Mannion allowed almost all the discovery.
He found the interrogatories relevant, but put a five-year time limit — from Feb. 5, 2004, to Feb. 5, 2009 — on one, which asked about sanctions against firm lawyers.
Campbell’s requests for admission were allowable, as were his 26 document requests, but Mannion bounced some that Campbell attached to deposition notices, saying they sought irrelevant financial data.
In addition, he amended a request for documents on nonpartner pay from 2001 to the present to cover only lawyers who graduated from law school between 1998 and 2000, around the same time as Campbell.
Mannion refused to block Campbell’s request to enter Sedgwick’s Newark premises to measure, photograph and videotape them so he could show jurors the location of his office "in proximity to several key witnesses," but he said Sedgwick could set the date and the time and allotted Campbell only 60 minutes.
Lastly, Campbell will not have to travel to California to depose Craig Barnes, a partner in Los Angeles, and Saunders, in San Francisco.
In ordering the depositions be done in Newark, Mannion reasoned that Campbell and defense counsel are in New Jersey, Sedgwick does business in the state and disputes are likely to arise during them that will require court resolution.
But Mannion gave Barnes and Saunders the option of testifying by video.
Campbell, now a Newark solo, and Joseph Guarino of Epstein Becker & Green in Newark, who represents the defendants, decline comment.
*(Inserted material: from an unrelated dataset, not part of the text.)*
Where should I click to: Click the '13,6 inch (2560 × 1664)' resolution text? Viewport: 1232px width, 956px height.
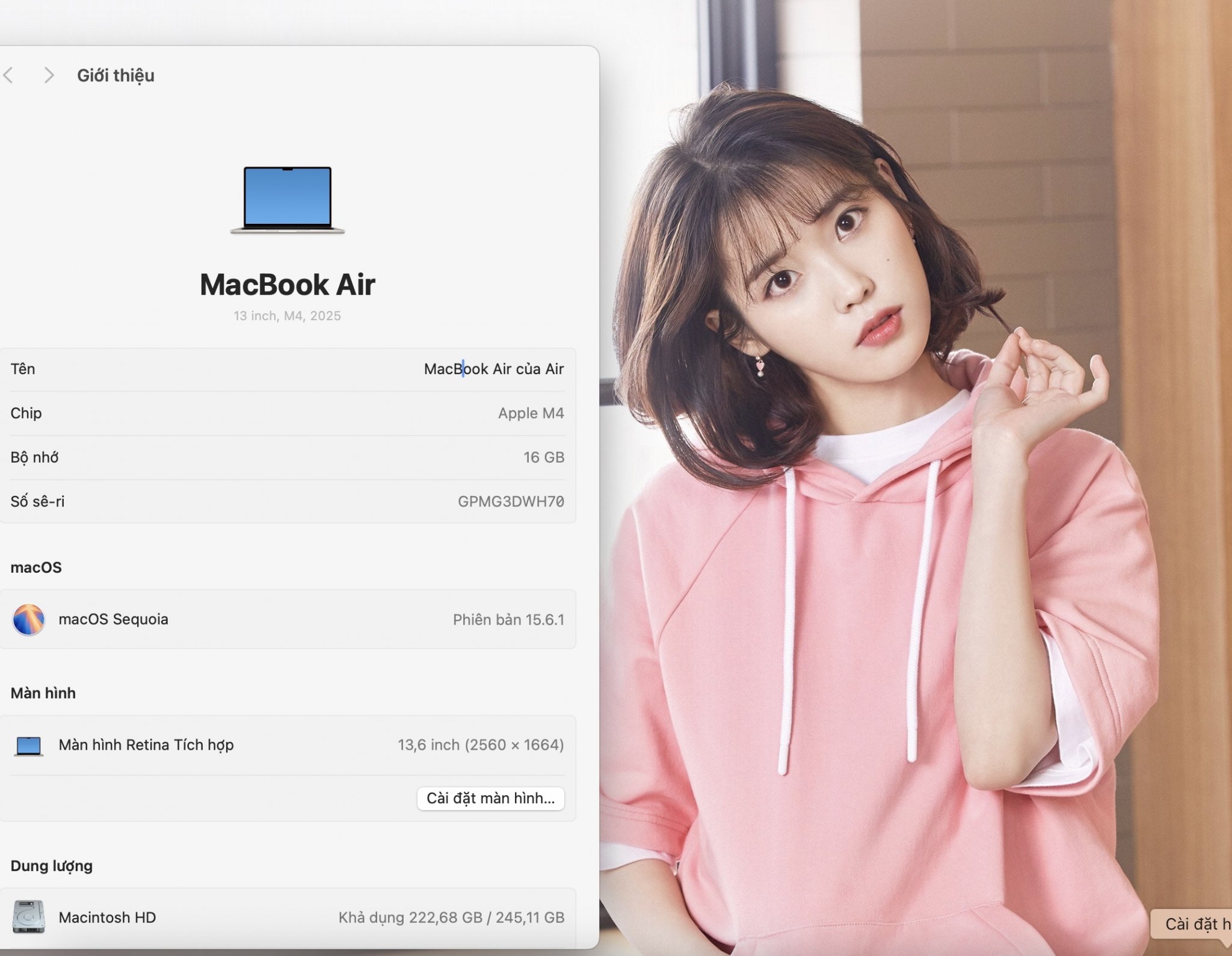pos(481,745)
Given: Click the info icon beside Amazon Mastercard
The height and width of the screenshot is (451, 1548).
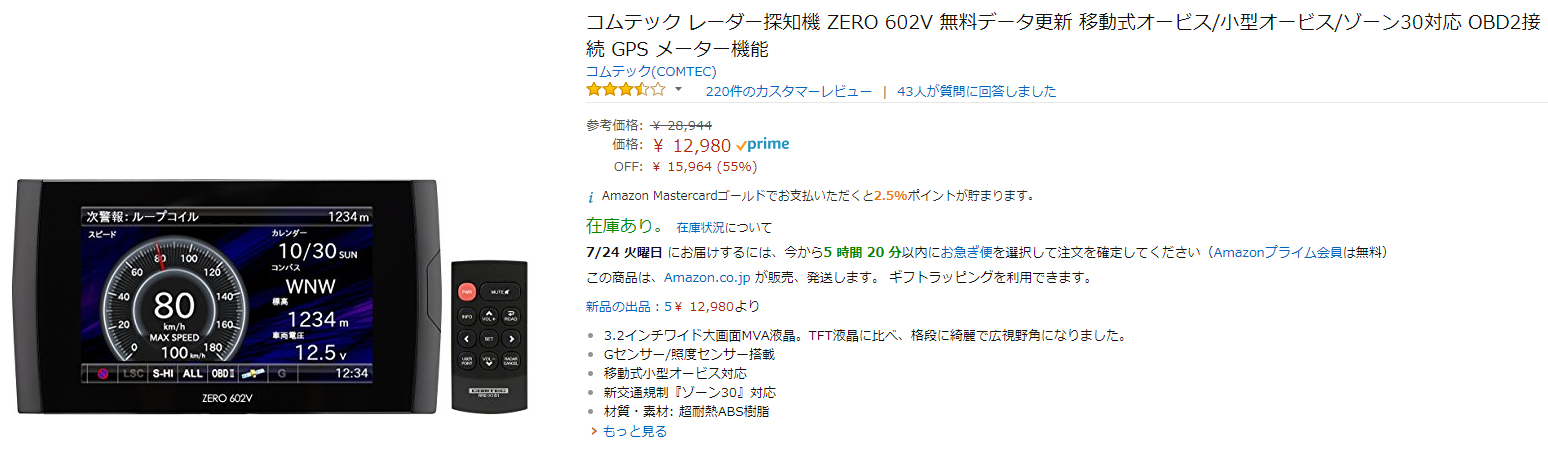Looking at the screenshot, I should pos(590,196).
McGeehon did not return a call.
Campbell, who was reprimanded over the affair, also sued the judiciary, claiming he was treated more harshly than a white judge who had a romantic relationship with his former law clerk.
Claims against all defendants except former Hudson County Assignment Judge Maurice Gallipoli have been dismissed in that matter, Campbell v. Supreme Court, 11-cv-555, also pending in federal court in Newark and assigned to Mannion and U.S. District Judge Esther Salas.